Macbeth (del Anglo), de William Shakespeare, dirigida por Juan Luis Granato, a partir de una adaptación –en inglés con leyendas en español– de César Herrera y Susana Anselmi para el grupo The Company, que el año pasado pusiera en escena The 12th Night (Noche de reyes), del mismo autor, con excelentes resultados. La presente labor, habida cuenta del esfuerzo que empresas de este tipo demandan, de la jugosa composición del rey Duncan, a cargo de José Luis Morales, y el acierto de la banda sonora que Fernando Ulivi despliega a partir del tema Los sonidos del silencio, de Simon y Garfunkel, no consigue hacer gravitar al elenco con la contundencia que la tragedia reclamaba. Esfuerzos de este tipo, de todos modos, conviene que se sigan desarrollando en un mundo donde el idioma inglés abre tantos caminos. Vale la pena, asimismo, destacar que los actores se despiden de los asistentes al compás de un oportuno baile tradicional muy bien coreografiado por Virginia Ramos.

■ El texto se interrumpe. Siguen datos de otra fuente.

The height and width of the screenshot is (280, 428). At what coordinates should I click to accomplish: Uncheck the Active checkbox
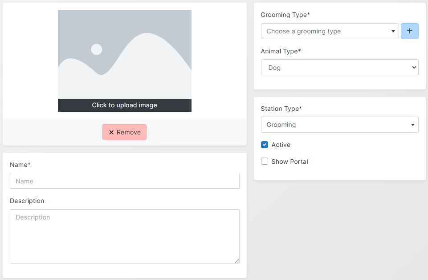(x=265, y=145)
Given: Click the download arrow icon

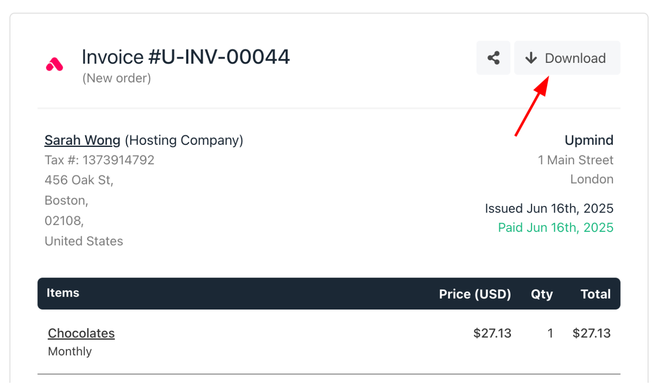Looking at the screenshot, I should 531,58.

Galileo Galilei (Solís), de Bertolt Brecht, a cargo de la Comedia Nacional, con dirección de Coco Rivero, pone en movimiento a más de quince actores para retratar la capacidad, la astucia y la visión de aquel sabio, enfrentado a las maniobras oscurantistas de los políticos y religiosos de su época, empeñados no sólo en conservar el poder sino también en extenderlo aun más. La actual versión, más allá de un inexplicable bajo volumen de la voz de casi todos sus intérpretes que afecta y disminuye el contenido de las palabras de un significativo texto enunciativo y de una solución escenográfica tan hermosa como impráctica cuando se la quiere mover, redescubre a la platea la intemporal magnitud de una obra que Rivero desgrana con adecuado ritmo y un imprevisto e inspirado toque moderno en algunos atuendos –vestuario de Mercedes Lalanne– y peinados que le brindan al espectáculo un bienvenido aire de estos tiempos. Juan Worobiov, en el papel titular, apuesta a una naturalidad que, en los primeros tramos, parece quitarle autoridad. A medida que progresa la acción, de todos modos, su sinceridad termina por ganarse la adhesión del espectador. En el resto del vasto elenco bastante perjudicado por el escollo del citado bajo volumen de voz, se destaca Isabel Legarra, como la comedida señora. Sarti, hablando y moviéndose con una energía que Brecht hubiera aprobado con beneplácito.